Author Harper Lee and her groundbreaking novel To Kill a Mockingbird have received a well-deserved defense in the Washington Post, exactly fifty years after the book’s publication. The fact that such a thing is necessary indicates the truly terrifying amount of stupidity and arrogance that stain the contemporary mainstream media.
Columnist Kathleen Parker’s defense of Lee and her only novel is rather weak, but at least she attempts it, rebuking the spectacularly overrated writer Malcolm Gladwell’s meandering article in the New Yorker on the subject. Gladwell’s risible essay is chock-full of instances of his technique of alleged reversals of conventional thinking, which are in fact either already commonly understood or wrong or both.
Gladwell’s notion that To Kill a Mockingbird, first published in1960, is insufficiently hateful toward white Southerners and is unsophisticated in failing to embrace radical politics is a truly breathtaking instance of ignorant bigotry. It is also not original, and it is wrong.
Gladwell writes, for example:
If Finch were a civil-rights hero, he would be brimming with rage at the unjust verdict. But he isn’t. He’s not Thurgood Marshall looking for racial salvation through the law. He’s Jim Folsom, looking for racial salvation through hearts and minds. Here is where the criticism of Finch begins, because the hearts-and-minds approach is about accommodation, not reform. At one point, Scout asks him if it is O.K. to hate Hitler. Finch answers, firmly, that it is not O.K. to hate anyone. Really? Not even Hitler? When his children bring up the subject of the Ku Klux Klan’s presence in Maycomb, he shrugs: “Way back about nineteen-twenty there was a Klan, but it was a political organization more than anything. Besides, they couldn’t find anyone to scare. They paraded by Mr. Sam Levy’s house one night, but Sam just stood on his porch and told ’em things had come to a pretty pass. . . . Sam made ’em so ashamed of themselves they went away.” Someone in Finch’s historical position would surely have been aware of the lynching of Leo Frank in Marietta, Georgia, in 1915. Frank was convicted, on dubious evidence, of murdering a thirteen-year-old girl, Mary Phagan. The prosecutor in the case compared Frank to Judas Iscariot, and the crowd outside the courthouse shouted, “Hang the Jew!” Anti-Semitism of the most virulent kind was embedded in the social fabric of the Old South. But Finch does not want to deal with the existence of anti-Semitism. He wants to believe in the fantasy of Sam Levy, down the street, giving the Klan a good scolding.
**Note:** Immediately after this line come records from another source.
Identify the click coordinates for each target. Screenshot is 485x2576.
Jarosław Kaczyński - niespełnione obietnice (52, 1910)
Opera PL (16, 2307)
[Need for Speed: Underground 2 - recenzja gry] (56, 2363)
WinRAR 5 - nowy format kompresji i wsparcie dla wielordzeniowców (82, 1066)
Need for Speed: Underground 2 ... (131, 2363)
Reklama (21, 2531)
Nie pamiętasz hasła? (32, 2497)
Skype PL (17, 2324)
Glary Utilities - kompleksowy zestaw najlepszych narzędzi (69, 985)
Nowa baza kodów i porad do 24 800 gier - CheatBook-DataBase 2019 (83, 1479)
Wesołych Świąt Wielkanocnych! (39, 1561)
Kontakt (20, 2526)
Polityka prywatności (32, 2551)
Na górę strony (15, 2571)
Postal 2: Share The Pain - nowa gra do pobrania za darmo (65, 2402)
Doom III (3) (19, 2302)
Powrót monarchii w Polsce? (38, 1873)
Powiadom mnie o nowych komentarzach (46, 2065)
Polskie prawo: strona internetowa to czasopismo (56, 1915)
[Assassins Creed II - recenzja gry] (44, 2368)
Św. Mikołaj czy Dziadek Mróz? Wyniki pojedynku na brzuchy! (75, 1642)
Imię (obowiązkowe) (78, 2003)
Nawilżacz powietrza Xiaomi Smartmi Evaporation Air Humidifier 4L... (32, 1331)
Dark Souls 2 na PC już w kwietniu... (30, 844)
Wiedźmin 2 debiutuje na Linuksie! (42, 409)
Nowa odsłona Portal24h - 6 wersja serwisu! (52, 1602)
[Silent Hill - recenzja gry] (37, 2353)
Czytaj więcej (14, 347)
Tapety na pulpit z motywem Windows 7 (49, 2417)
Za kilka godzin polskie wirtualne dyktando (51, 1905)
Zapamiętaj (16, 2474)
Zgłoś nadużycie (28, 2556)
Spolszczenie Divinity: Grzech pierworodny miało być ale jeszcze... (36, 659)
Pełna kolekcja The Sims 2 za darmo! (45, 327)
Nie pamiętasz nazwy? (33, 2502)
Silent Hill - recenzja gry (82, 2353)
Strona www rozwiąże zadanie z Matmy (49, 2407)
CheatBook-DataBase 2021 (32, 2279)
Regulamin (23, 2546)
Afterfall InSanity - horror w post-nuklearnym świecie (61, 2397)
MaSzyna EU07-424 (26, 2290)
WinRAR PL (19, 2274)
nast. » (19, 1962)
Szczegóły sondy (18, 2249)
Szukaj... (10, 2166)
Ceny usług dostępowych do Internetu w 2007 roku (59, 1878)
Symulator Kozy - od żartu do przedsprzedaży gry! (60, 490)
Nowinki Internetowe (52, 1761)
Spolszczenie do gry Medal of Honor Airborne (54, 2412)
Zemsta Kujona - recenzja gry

This is wrong in several ways.
One, Lee does not claim Finch as a civil rights hero, so this is a criticism of others’ opinions, not her book or the character. It is, in fact, a blatant straw man argument, and since it’s central to Gladwell’s thesis, it refutes his entire article all by itself. But wait: there’s plenty more! To wit:
Two, if seeking “racial salvation through the law” is what constitutes a civil-rights hero, then that is definitely a very bad thing to be. I’ll take Atticus Finch over Jesse Jackson and Al Sharpton any day, and so would any honest and sensible person.
Three, regardless of what techniques are implicit in “the hearts and minds approach”—and note Gladwell’s blatantly sleazy technique of diminishing the character and his actions by pigeonholing them within a snarky nickname—it’s the only thing that actually works. Government-enforced racial segregation did not fall into disrepute because Congress passed the Civil Rights Act; Congress passed the Civil Rights Act because government-enforce racial segregation had fallen into disrepute.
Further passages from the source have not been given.